Editorial
- setembro 6, 2007
Celular nas escolas
Um projeto aprovado na Assembléia Legislativa de São Paulo está gerando polêmica. Em um mês, todos os alunos de escolas públicas e particulares do Estado estarão proibidos de usar o aparelho celular em sala de aula.Trata-se do projeto de Lei 132/07, de autoria do deputado estadual Orlando Morando (PSDB) e sancionada pelo governador José Serra. A pergunta é se realmente uma questão como essa deveria ter tanta polêmica.
De acordo com a proposta, o uso do celular na sala de aula faz com que os alunos se distraiam, atrapalha os colegas, além de outros abusos como o caso dos jogos e das tradicionais “colas” usando o recurso da mensagem de texto. Ainda segundo a lei, no intervalo das aulas as ligações estão liberadas.

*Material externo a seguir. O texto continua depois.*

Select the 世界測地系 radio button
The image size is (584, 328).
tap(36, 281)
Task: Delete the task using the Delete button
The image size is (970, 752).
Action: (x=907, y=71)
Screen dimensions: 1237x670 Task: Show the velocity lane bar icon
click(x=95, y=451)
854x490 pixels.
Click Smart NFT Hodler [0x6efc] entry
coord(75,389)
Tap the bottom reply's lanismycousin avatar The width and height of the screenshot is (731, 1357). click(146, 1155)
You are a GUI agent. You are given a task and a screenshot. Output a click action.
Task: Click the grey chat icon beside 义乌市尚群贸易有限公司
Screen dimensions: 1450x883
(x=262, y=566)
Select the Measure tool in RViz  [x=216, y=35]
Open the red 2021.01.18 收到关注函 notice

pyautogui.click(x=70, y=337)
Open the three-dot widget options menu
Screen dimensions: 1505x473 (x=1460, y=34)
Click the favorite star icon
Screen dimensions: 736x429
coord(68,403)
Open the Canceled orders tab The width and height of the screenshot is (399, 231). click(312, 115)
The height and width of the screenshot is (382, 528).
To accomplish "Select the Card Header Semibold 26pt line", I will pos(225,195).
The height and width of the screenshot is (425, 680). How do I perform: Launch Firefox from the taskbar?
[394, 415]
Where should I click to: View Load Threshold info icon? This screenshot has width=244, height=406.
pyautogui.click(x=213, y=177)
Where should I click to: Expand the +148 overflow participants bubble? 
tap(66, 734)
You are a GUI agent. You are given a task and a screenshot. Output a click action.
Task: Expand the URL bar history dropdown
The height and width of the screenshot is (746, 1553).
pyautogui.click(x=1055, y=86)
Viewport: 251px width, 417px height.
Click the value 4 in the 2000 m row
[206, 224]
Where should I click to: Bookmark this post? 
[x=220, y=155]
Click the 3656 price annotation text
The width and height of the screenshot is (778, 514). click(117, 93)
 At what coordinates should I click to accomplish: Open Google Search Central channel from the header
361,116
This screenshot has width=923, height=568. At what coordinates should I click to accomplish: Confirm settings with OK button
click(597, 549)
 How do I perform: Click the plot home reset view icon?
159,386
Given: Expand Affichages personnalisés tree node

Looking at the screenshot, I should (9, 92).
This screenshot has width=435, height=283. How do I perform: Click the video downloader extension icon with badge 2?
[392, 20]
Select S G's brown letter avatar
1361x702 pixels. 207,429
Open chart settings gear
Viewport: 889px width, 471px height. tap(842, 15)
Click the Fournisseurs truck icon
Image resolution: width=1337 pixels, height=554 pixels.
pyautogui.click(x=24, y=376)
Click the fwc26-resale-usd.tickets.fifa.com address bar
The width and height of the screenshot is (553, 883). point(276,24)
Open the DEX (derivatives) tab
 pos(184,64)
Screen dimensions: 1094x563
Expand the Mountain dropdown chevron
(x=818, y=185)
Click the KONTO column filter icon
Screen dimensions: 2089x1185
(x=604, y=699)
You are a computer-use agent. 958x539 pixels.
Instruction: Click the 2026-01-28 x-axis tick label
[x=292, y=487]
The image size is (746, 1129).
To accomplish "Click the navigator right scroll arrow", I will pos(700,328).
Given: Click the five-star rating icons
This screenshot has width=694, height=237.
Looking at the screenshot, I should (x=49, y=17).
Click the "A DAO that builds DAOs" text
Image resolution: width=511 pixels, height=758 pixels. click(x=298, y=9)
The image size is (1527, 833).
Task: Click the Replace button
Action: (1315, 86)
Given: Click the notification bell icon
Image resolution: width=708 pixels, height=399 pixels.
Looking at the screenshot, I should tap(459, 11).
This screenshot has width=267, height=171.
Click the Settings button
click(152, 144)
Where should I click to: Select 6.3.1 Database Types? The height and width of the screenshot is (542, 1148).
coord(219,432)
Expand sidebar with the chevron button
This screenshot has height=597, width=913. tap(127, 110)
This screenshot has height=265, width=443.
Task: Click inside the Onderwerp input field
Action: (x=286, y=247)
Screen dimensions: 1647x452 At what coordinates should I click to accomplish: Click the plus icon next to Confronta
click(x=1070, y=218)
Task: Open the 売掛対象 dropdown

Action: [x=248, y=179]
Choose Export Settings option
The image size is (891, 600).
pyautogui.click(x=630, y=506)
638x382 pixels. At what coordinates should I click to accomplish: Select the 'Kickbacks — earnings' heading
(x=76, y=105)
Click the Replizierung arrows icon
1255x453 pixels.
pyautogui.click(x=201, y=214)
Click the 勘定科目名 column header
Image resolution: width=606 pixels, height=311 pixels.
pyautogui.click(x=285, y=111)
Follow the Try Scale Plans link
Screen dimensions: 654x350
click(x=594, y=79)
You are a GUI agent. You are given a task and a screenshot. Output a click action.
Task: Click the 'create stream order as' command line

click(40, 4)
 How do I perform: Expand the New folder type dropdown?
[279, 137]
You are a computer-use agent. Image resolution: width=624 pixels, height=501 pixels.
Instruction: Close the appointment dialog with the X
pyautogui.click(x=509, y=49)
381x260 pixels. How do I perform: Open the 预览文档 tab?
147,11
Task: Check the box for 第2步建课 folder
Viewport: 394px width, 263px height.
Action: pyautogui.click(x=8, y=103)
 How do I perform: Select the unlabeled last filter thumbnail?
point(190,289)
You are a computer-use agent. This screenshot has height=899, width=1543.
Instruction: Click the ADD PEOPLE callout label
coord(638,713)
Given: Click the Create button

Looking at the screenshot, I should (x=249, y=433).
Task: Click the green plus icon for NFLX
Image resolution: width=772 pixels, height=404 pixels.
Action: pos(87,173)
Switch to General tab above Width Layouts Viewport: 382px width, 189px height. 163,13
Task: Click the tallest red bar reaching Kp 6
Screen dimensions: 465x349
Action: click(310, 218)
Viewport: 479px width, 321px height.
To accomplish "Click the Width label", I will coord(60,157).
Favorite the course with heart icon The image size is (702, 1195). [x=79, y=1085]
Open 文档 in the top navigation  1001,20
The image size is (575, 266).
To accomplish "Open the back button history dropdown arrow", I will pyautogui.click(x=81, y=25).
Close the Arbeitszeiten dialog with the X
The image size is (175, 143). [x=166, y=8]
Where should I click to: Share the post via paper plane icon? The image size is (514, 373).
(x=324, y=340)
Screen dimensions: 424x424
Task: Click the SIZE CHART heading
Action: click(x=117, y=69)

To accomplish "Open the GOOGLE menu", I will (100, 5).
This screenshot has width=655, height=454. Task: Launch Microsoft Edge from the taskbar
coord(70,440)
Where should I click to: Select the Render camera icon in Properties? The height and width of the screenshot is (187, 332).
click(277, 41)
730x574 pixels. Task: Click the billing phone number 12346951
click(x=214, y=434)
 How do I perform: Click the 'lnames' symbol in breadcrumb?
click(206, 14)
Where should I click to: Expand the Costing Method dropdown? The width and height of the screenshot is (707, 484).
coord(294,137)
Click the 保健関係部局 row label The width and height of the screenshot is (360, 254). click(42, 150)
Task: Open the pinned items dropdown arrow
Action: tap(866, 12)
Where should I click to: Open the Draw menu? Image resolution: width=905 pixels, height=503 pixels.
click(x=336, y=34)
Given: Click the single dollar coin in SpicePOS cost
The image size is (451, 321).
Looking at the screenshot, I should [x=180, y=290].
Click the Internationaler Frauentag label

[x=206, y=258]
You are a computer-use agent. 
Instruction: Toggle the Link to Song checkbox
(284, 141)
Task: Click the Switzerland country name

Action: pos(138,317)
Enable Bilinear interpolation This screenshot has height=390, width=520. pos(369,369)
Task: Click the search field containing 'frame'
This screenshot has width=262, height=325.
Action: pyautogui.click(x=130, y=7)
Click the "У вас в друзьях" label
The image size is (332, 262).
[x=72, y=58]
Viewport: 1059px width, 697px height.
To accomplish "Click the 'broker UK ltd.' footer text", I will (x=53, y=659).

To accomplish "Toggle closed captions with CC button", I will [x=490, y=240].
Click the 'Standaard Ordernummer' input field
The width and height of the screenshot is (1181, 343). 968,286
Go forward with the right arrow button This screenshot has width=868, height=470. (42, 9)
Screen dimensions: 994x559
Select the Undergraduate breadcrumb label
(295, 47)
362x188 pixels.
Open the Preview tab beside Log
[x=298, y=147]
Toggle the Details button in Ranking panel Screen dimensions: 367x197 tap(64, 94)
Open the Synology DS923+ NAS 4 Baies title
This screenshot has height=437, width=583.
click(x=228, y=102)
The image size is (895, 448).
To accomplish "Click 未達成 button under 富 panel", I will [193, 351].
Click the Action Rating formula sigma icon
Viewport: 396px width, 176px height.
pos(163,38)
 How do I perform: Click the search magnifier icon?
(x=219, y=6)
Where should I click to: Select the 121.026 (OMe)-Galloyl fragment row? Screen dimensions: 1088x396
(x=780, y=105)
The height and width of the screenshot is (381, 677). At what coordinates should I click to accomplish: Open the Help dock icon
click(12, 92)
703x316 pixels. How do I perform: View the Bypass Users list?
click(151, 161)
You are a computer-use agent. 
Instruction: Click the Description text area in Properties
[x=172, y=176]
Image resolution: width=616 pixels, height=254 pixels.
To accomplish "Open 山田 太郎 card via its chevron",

Que o uso do celular atrapalha a concentração dos estudantes não é novidade. O que espanta é ser aprovada uma lei restringindo tal uso. Não que não seja necessária, mas o que mostra a total falta de controle que os professores tem atualmente em sala de aula. Em muitas escolas, o aparelho já é proibido, e o controle cabe aos próprios professores. Aprovada a lei, a situação pouco se altera, porque cabe ao professor fiscalizar e fazer valer a lei.
Seria radical dizer que o governo deveria se preocupar com o uso do celular em presídios, não só porque, cabe a ele lutar para uma melhora na qualidade nas escolas e no aproveitamento dos alunos. Mas, deve-se primeiro elaborar medidas que fortaleçam a autoridade dos professores em sala de aula, orientação para que eles, primeiramente, dêem o exemplo e não utilizem o aparelho, como também pode ser visto com freqüência, e deixar claro a quem cabe quais são as punições dos alunos que infringirem a lei.
E acima de tudo é necessária uma melhora significativa na educação. Porque não adianta o aluno estar sem celular e conviver com a falta de professores, com a baixa qualidade de outros e com a falta de estrutura de muitos locais que impedem que o nível do ensino melhore, não apenas no Estado, mas no País.